Is the color of a module permanent? What happens if it suddenly changes? Theoretically each module can undergo a color switch. In biology, variations in the DNA sequence are caused by several factors (refer to this post for more info about it), and they can lead to different consequences. This depends both on which module changes color and which one of the other three colors replaces the original one. If you scan a QR code that contains a mistake, you may be directed to a completely different link, or you might still open the proper link if the mistake is non-relevant, or it may not open any link because the wrong QR code is not valid. The same happens with variations of the DNA sequence. Changing the color of a module in a given position may have no effect, or change the features of the individual, in other cases it may not be compatible with life, or it may predispose to genetic diseases such as tumors. It is important to consider that the color switch is not the only possible condition to develop a disease. Our QR code derives from the merge between our parents’ ones (with little changes), and the combination “position + color” for each module is pre-set at the conception. These combinations already determine the features that will characterize us during our life, including predisposition to diseases. If a module in a certain position is of one color rather than another, it can predispose to multiple sclerosis, or to an aggressive behavior, or to develop higher stamina during sport, or it can reduce the risk to get a disease and so on.
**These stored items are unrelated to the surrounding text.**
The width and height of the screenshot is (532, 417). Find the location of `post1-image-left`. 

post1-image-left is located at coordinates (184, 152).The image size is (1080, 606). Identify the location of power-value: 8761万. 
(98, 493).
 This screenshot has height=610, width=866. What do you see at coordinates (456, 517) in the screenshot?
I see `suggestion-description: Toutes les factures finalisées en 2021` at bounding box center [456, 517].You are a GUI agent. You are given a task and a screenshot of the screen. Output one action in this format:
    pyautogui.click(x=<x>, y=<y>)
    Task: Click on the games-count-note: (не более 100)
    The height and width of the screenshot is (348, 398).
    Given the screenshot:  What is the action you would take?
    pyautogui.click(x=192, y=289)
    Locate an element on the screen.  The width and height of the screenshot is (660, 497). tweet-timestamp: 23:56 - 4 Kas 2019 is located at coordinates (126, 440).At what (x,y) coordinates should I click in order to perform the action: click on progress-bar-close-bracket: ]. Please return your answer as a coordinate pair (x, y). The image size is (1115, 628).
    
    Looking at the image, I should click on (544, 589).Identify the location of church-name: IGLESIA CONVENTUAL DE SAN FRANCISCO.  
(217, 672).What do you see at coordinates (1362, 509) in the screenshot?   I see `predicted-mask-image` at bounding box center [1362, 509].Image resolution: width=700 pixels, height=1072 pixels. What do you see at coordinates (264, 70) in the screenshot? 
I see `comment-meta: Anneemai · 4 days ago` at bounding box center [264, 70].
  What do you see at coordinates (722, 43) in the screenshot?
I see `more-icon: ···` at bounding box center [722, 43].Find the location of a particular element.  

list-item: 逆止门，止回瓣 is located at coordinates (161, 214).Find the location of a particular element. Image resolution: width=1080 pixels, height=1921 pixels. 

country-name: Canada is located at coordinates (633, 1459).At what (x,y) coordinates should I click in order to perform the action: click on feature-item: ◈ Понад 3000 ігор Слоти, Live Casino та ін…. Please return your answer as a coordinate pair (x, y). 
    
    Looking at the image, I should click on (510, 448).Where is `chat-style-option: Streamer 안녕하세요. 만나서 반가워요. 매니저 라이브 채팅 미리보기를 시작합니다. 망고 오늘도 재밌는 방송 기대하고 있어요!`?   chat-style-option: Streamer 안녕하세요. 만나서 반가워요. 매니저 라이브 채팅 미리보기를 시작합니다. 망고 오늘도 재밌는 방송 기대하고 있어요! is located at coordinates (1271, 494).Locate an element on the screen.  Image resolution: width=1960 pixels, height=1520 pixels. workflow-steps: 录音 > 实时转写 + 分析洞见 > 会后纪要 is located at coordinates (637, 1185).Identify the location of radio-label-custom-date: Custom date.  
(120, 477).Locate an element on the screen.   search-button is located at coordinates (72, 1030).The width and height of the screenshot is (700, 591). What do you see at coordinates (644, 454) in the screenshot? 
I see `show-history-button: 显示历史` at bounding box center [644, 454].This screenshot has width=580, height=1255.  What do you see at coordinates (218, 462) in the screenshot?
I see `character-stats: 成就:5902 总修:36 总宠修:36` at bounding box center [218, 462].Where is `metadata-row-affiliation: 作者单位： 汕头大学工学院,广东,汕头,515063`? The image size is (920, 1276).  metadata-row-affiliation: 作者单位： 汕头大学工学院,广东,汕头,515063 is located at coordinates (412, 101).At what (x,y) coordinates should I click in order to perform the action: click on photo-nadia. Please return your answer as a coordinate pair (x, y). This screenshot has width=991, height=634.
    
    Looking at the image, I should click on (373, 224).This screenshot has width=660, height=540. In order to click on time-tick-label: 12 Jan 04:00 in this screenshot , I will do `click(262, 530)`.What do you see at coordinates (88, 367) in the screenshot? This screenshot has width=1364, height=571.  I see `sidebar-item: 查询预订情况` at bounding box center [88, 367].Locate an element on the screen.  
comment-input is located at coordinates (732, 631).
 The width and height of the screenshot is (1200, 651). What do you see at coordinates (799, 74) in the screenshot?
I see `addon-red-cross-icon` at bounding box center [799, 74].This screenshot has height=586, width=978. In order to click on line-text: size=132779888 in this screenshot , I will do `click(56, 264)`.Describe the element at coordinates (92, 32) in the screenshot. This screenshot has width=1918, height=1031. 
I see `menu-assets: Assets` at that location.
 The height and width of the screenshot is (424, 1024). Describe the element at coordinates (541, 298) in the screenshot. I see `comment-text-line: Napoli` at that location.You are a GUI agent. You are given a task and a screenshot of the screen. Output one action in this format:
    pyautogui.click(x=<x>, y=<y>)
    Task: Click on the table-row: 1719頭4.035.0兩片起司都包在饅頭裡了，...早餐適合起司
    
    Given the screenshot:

Got it. But why all these possibilities? You mentioned that the position of the module and the colors plays a role in this, right? Exactly. DNA is not just a linear sequence of colored modules. Some modules are more relevant than others, and modules that encode for genes are the most relevant. If the DNA is our instruction manual, a gene is a command that is read and subsequently executed. Therefore, a color switch inside a gene can have a high impact on the cell, compared to one away from any gene, because it alters the meaning of the command. Diseases that are not caused by viruses or bacteria are generally caused by color switches inside a gene, and include tumors, cystic fibrosis, muscular dystrophies, and so on. Now let’s see the role of the color. Consider a color switch of a module inside a gene. It can happen that a switch from blue to green has no effect on the command, but a switch from blue to red is deleterious. Why? Because evolution developed some sort of “tolerance mechanism” by reading colors in triplets, and not individually. The sequence of color triplets determine the words of the command. A specific word in the command can be encoded by more than one combination of three colors: in fact, 64 possible triplets exist, coding for 20 letters of the biological alphabet. Only if the new triplet (after the color switch) encodes for a different word compared to the original one, the switch has an effect on the command execution.
And what about the DNA that doesn’t encode for genes? Good question. For several years scientists called it “junk DNA”, because it was not possible to identify its function. Still, its role remains partially obscure, but we are getting close to the truth. Non-coding DNA has a regulatory function over the coding DNA, and this is the reason why genes are more or less interspersed into the genome, instead of being all clustered together. Different genes are regulated differently. Depending on stimuli received by the cell, regions of non-coding DNA interact with different factors to promote or inhibit the execution of one or more specific commands in response to the input received.
Few last considerations. I liked to present this new view of DNA as a colored QR code, because it becomes easy to explain how complex DNA is. In the non-coding DNA, modules are not read in triplets, but still specific color combinations determine many features of DNA: start and end sites of a gene, localization signal for some factors that regulate commands execution, terminals of chromosomes. Lastly, remember that also a color switch in a regulatory region like the aforementioned ones can have a massive effect, like switches inside a gene. If a gene is regulated by a factor that binds to a specific color sequence, and this color sequence is altered, the execution of the command encoded by the gene will have consequences.